__Selected extract__
# Questions about the "One free flight"



## omnomnomi (8 Oct 2012)

So, Christmas time (or whatever time you may happen to celebrate) is not so slowly creeping up on us. For people such as myself and a fair number of others, home is a good $400-$500 plane ticket away. One way. I've been hearing others talk about the seemingly elusive "free flight", however no one seems to be able to answer my questions. I will now pose them to you in hopes of clearing up the confusion.

1) Does this flight actually exist?
2) If yes, is it an actual plane they pile a bunch of us on and send to certain destinations? Or is it simply them reimbursing us for a plane ticket to and/or from a certain destination?
3) Is it round trip, or just one way?
4) Does it have to be "home" or is it just where ever you feel like going? (ex. Your girlfriend, also military, wants to come back with your for the winter break but lives on the other side of the country. Does she still get said flight even though she is not going to her home?)


Any insight into this matter is greatly appreciated! Mucho Graçias!


----------



## klacquement (8 Oct 2012)

You are looking for LTA, or Leave Travel Assistance.  Generally, it takes the form of a ticket on a commercial carrier.  Beware, however, that it is not always free; the amount of money you get is based on the travel distance from your posting to your home.

LTA is for you to travel to the registered location of your next-of-kin.  That is, if you are single, they will fly you to your parents' place.  If married, they will fly you to your spouse.  A single parent gets to see their kids, etc.

__What you should do__
Copy the part of the forum thread on the free flight that opens with the words "# Questions about" and closes with "flight actually exist?", changing "Christmas time" to "holiday time".

__Dataset entries__
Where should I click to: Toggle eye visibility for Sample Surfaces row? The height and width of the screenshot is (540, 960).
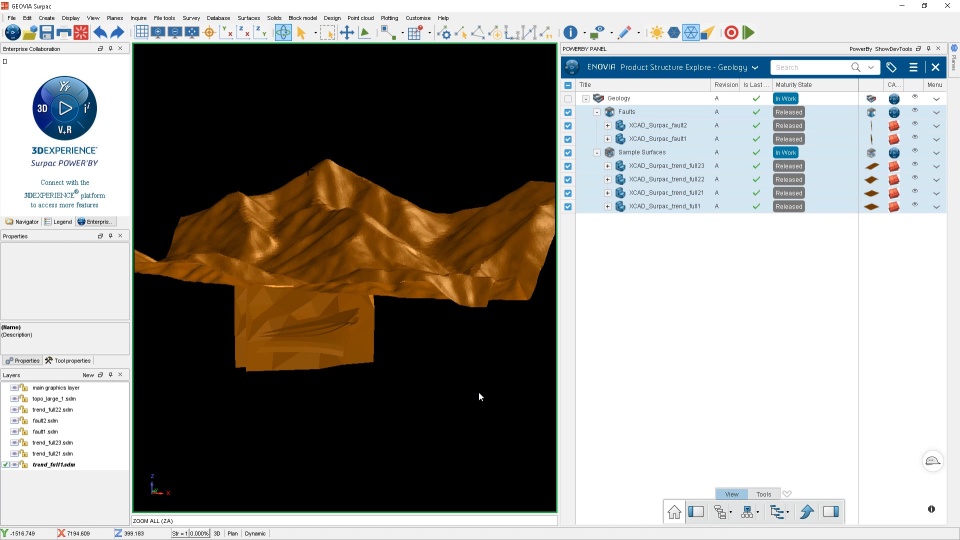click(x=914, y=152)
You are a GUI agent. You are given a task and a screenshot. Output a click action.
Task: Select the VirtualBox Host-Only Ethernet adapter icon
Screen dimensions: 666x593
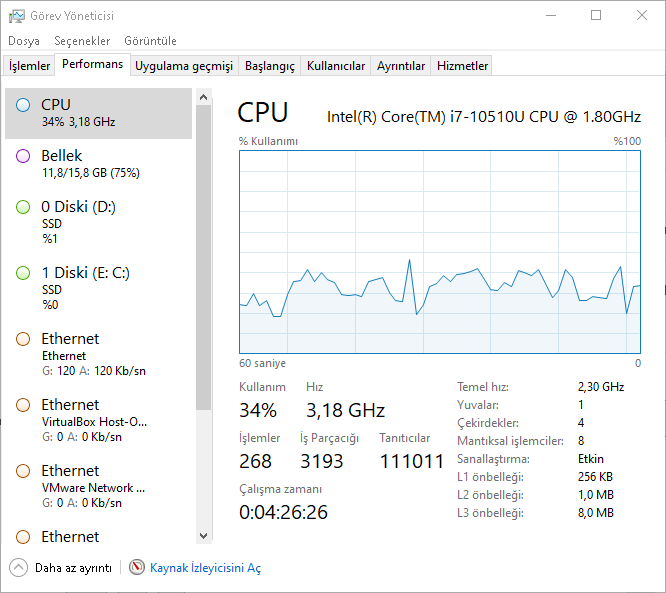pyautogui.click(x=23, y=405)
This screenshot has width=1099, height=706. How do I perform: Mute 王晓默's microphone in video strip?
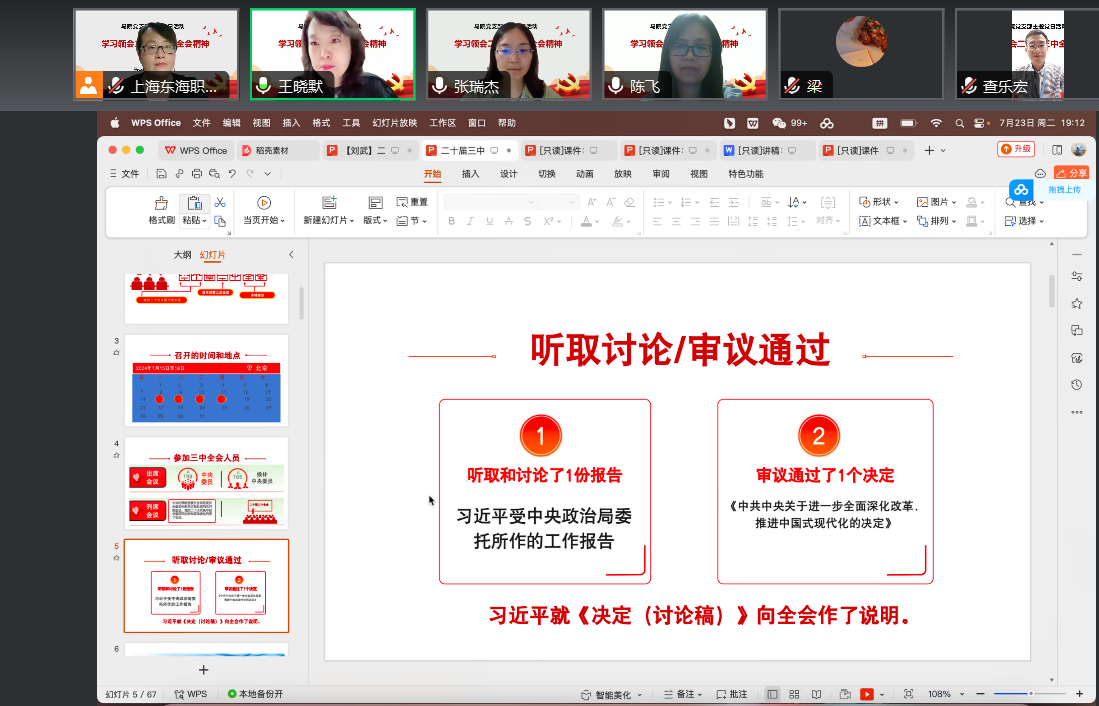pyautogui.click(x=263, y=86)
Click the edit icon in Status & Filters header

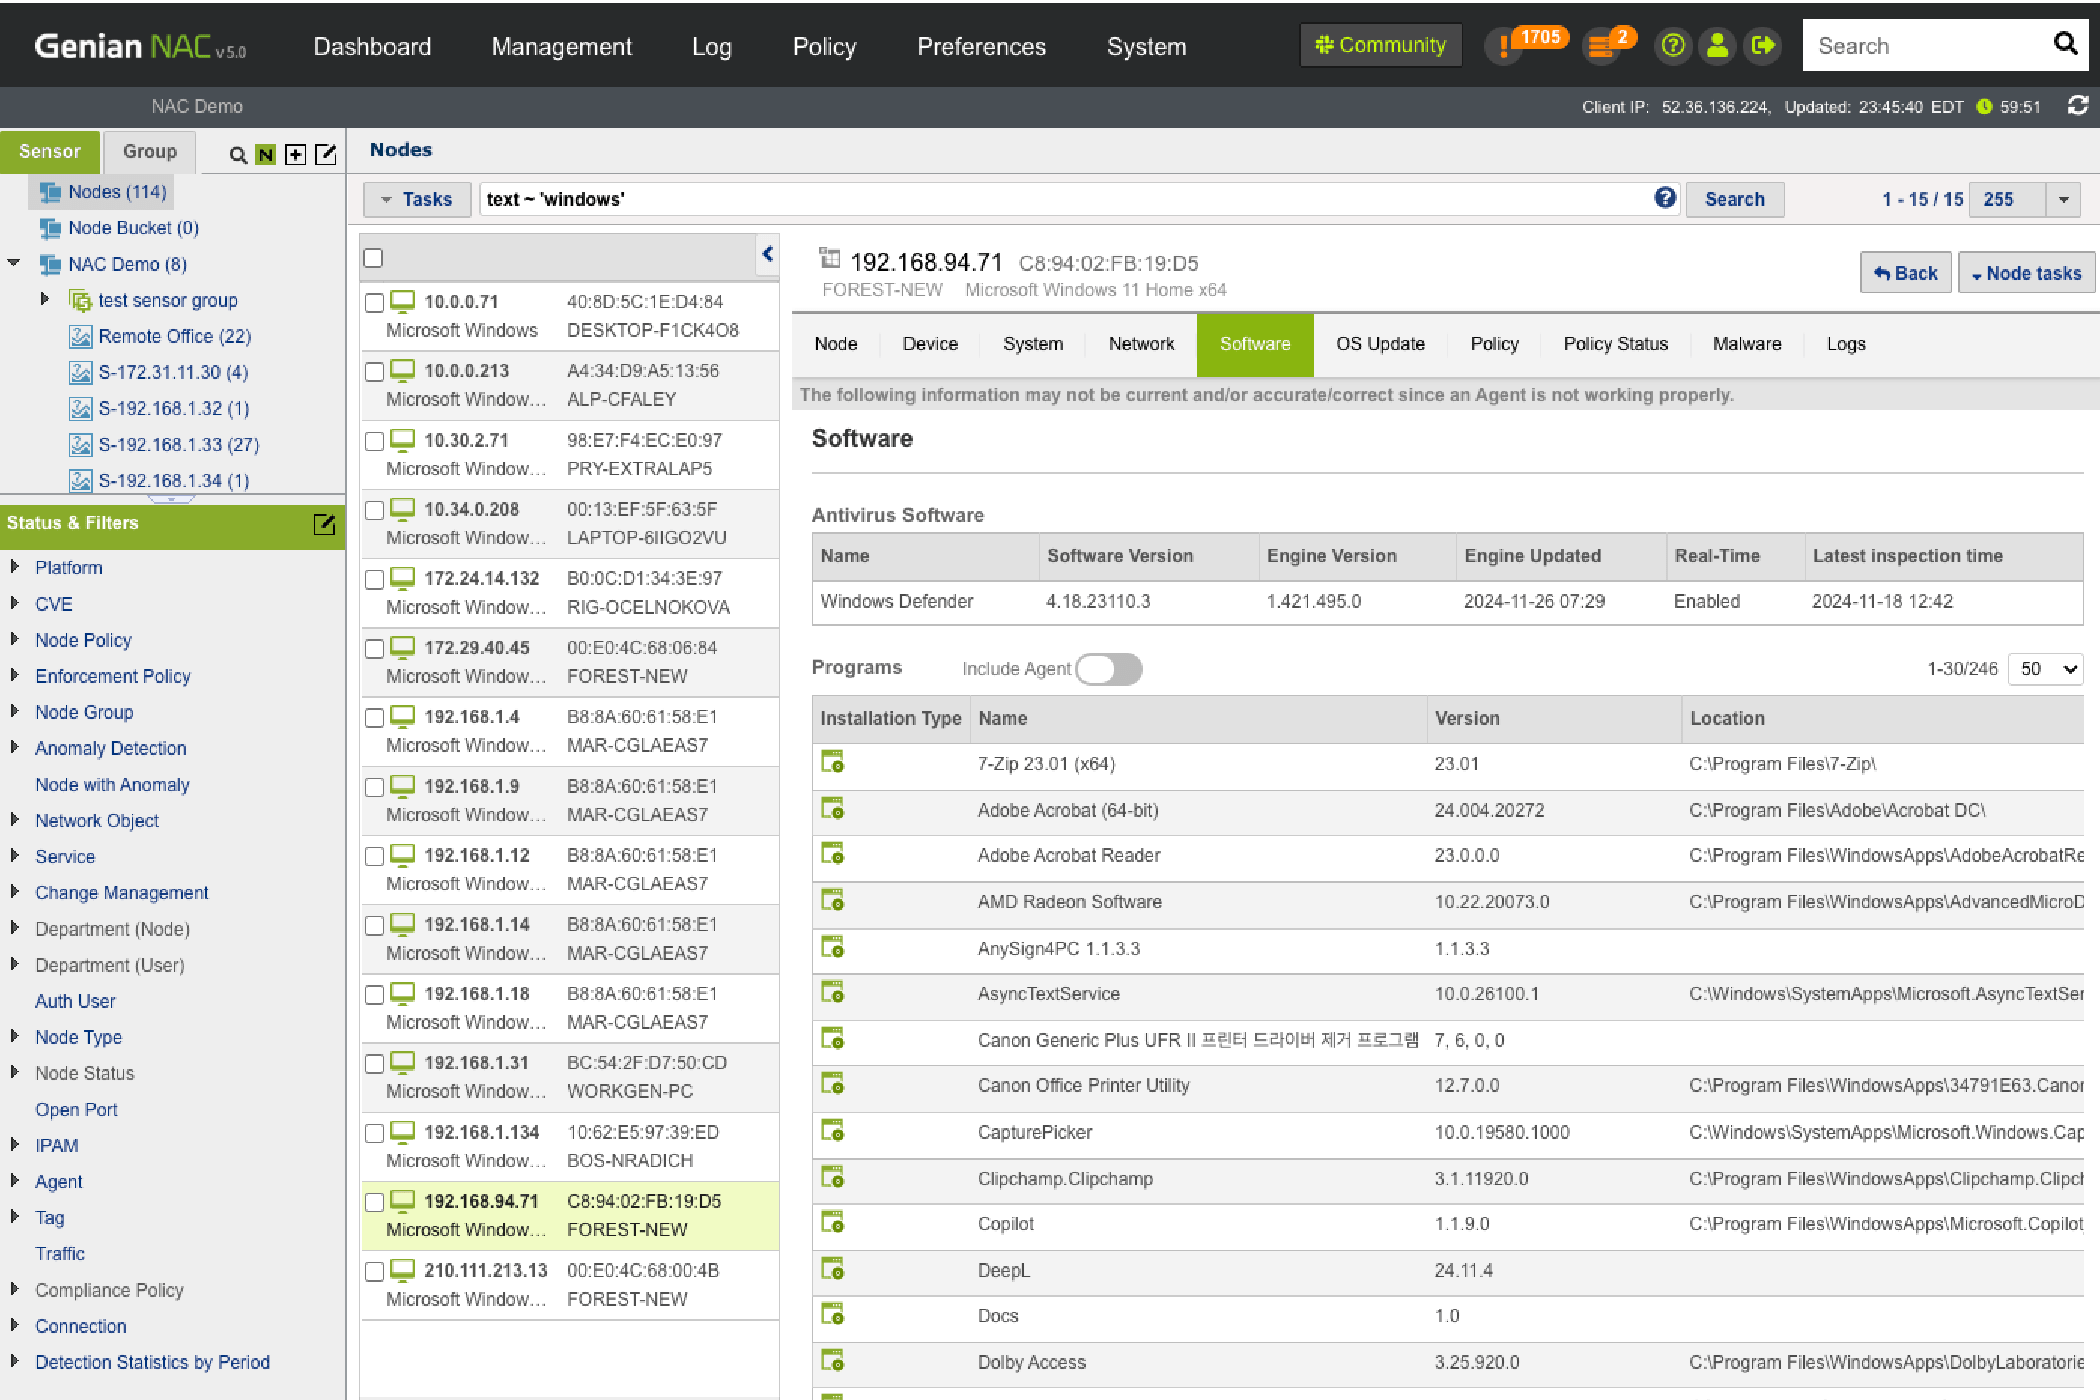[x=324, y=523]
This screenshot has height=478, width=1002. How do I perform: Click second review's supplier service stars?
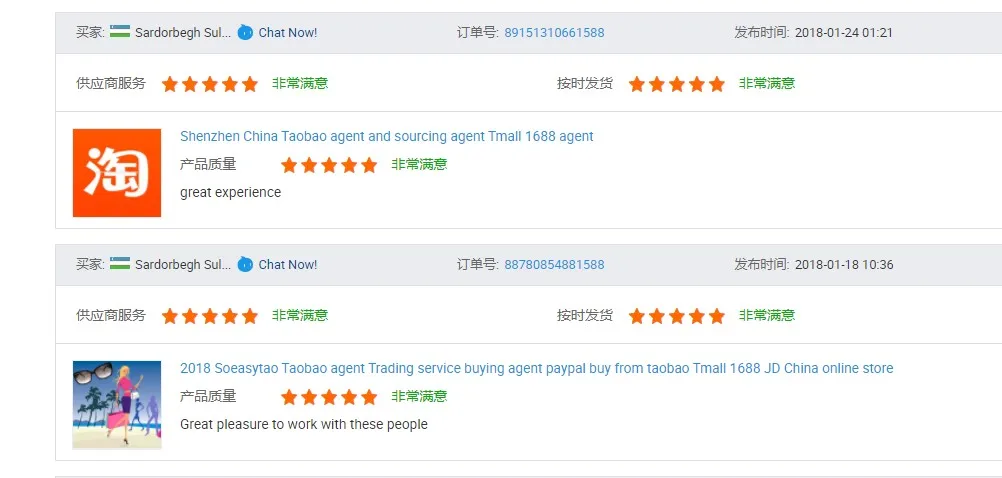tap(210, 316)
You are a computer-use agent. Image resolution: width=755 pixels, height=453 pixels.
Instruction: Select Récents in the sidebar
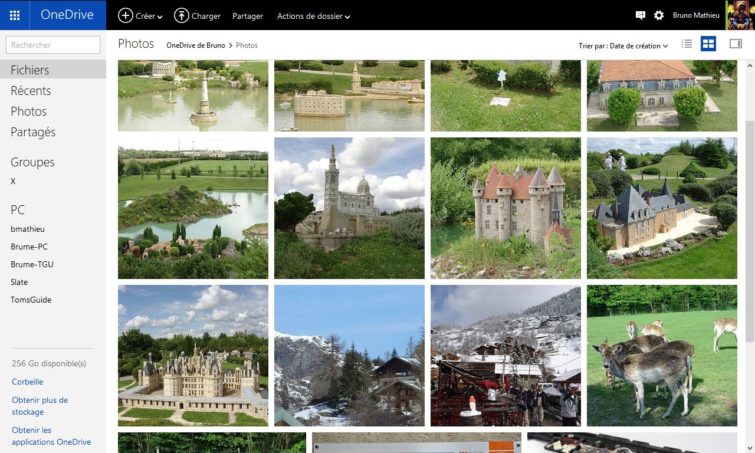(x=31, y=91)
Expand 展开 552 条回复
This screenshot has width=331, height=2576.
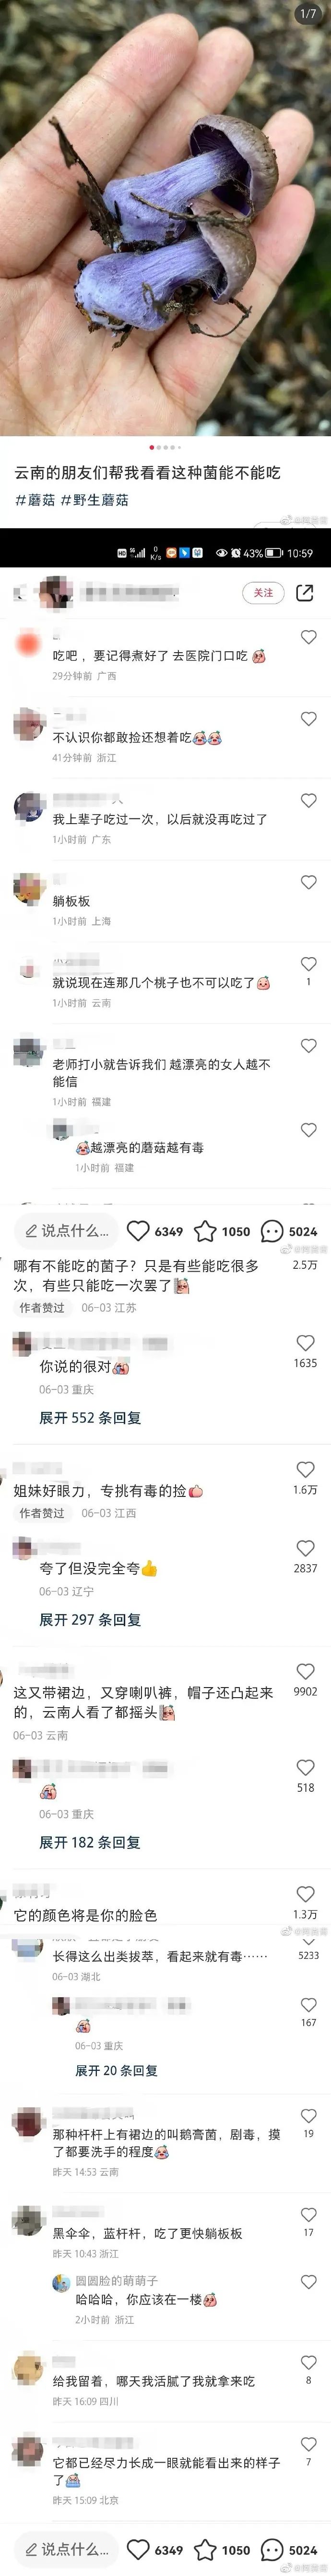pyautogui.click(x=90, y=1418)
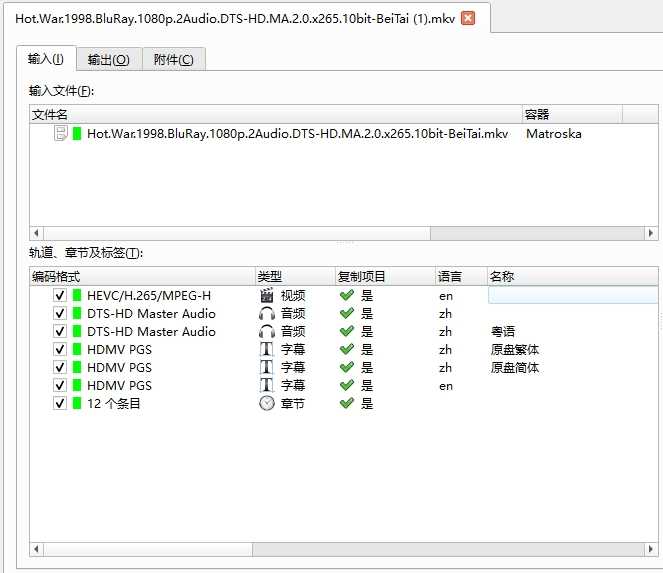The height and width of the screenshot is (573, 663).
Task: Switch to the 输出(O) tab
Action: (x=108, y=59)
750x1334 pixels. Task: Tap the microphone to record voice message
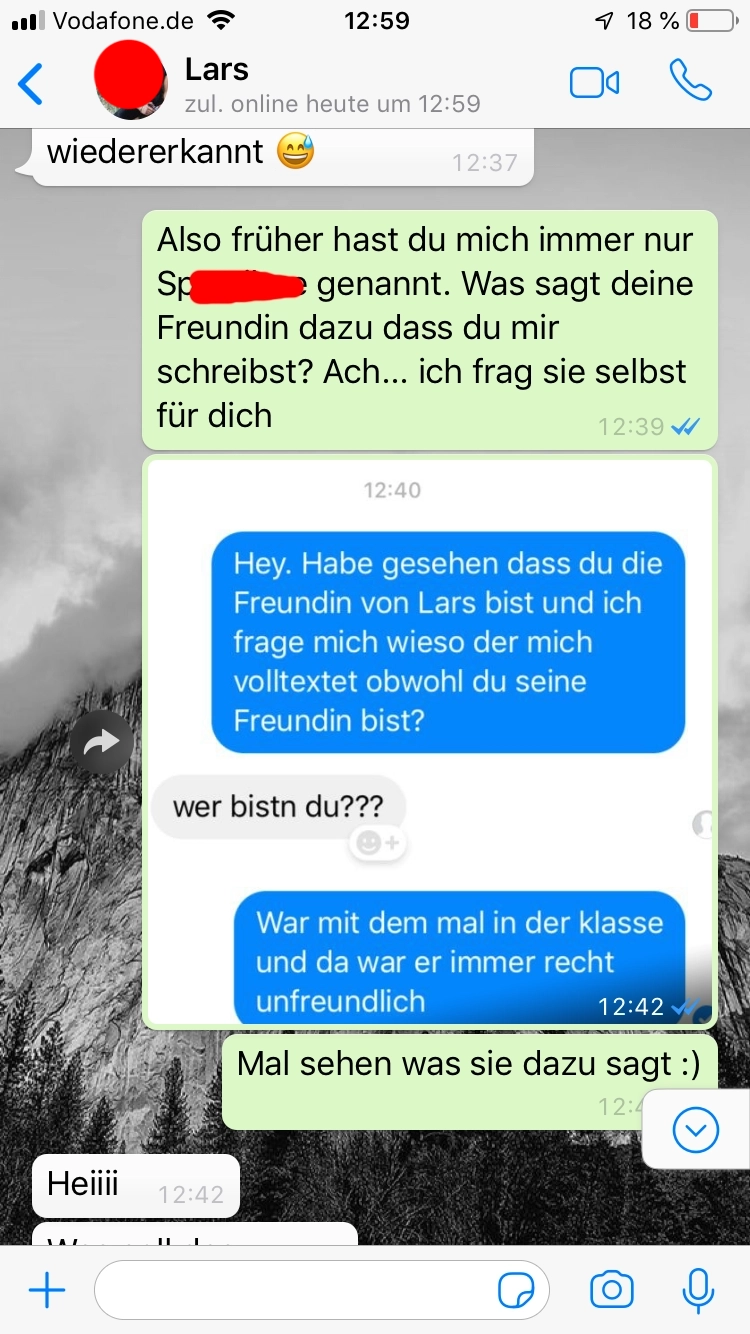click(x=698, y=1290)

__Exercise answer__
# Questions about the "One free flight"



## omnomnomi (8 Oct 2012)

So, holiday time (or whatever time you may happen to celebrate) is not so slowly creeping up on us. For people such as myself and a fair number of others, home is a good $400-$500 plane ticket away. One way. I've been hearing others talk about the seemingly elusive "free flight", however no one seems to be able to answer my questions. I will now pose them to you in hopes of clearing up the confusion.

1) Does this flight actually exist?